> _Rows from a dataset_:
___
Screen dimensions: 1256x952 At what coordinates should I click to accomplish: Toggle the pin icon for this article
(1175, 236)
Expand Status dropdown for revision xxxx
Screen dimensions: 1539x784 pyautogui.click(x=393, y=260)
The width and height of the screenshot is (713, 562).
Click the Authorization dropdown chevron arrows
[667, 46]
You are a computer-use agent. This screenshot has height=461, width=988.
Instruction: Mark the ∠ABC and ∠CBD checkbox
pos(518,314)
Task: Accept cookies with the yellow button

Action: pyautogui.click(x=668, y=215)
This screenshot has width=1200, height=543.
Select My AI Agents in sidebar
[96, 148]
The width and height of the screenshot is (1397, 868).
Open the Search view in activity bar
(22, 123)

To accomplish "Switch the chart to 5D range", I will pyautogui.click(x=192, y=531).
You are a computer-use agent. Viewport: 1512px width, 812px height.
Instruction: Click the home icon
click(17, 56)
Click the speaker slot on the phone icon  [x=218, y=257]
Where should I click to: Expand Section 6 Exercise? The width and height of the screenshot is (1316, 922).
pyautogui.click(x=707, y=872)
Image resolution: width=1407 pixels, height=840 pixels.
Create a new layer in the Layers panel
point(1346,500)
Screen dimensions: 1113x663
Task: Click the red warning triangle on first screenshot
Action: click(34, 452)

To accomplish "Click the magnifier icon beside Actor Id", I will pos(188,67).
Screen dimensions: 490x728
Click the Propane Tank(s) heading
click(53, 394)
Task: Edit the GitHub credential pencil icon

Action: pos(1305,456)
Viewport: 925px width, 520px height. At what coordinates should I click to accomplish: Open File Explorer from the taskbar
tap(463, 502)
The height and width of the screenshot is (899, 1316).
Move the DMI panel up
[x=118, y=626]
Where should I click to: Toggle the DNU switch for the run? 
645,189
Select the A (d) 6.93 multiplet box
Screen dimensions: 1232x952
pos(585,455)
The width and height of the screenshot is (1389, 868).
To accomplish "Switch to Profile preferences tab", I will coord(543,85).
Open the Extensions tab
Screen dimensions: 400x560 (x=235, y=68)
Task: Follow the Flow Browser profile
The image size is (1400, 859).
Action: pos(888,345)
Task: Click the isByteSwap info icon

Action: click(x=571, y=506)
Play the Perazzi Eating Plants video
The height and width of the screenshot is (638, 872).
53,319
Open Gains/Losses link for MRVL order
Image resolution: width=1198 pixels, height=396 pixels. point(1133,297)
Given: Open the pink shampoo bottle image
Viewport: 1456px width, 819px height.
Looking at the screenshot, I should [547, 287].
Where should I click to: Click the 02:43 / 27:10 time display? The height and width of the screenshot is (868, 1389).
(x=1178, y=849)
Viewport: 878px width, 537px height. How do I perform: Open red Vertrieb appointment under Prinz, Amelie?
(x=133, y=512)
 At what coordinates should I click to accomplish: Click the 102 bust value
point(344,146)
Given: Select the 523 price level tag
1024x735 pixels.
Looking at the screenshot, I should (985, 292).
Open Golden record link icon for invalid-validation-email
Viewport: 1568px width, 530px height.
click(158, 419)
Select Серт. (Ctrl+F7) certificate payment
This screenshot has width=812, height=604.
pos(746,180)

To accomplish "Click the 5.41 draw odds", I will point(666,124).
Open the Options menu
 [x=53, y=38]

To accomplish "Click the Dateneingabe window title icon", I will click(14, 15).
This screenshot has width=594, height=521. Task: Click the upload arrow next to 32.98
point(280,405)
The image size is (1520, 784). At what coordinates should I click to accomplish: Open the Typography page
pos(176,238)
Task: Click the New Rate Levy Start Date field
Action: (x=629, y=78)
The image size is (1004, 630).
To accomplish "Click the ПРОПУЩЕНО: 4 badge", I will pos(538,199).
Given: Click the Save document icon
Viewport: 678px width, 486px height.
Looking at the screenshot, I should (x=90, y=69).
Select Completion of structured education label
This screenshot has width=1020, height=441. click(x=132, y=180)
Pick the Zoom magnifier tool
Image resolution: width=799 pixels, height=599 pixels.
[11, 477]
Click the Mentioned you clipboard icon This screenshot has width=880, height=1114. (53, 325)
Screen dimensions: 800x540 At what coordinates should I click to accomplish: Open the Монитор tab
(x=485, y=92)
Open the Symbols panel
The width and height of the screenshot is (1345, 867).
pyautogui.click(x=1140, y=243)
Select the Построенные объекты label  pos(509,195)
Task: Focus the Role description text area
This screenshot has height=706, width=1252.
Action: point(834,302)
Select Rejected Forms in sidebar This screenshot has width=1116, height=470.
___
Duplicate the lines of the data above from the line with "You are a computer-use agent. Viewport: 1512px" to the line with "Action: click(34, 452)", keeping both of those lines.

You are a computer-use agent. Viewport: 1512px width, 812px height.
Instruction: Click the home icon
click(17, 56)
Click the speaker slot on the phone icon  [x=218, y=257]
Where should I click to: Expand Section 6 Exercise? The width and height of the screenshot is (1316, 922).
pyautogui.click(x=707, y=872)
Image resolution: width=1407 pixels, height=840 pixels.
Create a new layer in the Layers panel
point(1346,500)
Screen dimensions: 1113x663
Task: Click the red warning triangle on first screenshot
Action: click(34, 452)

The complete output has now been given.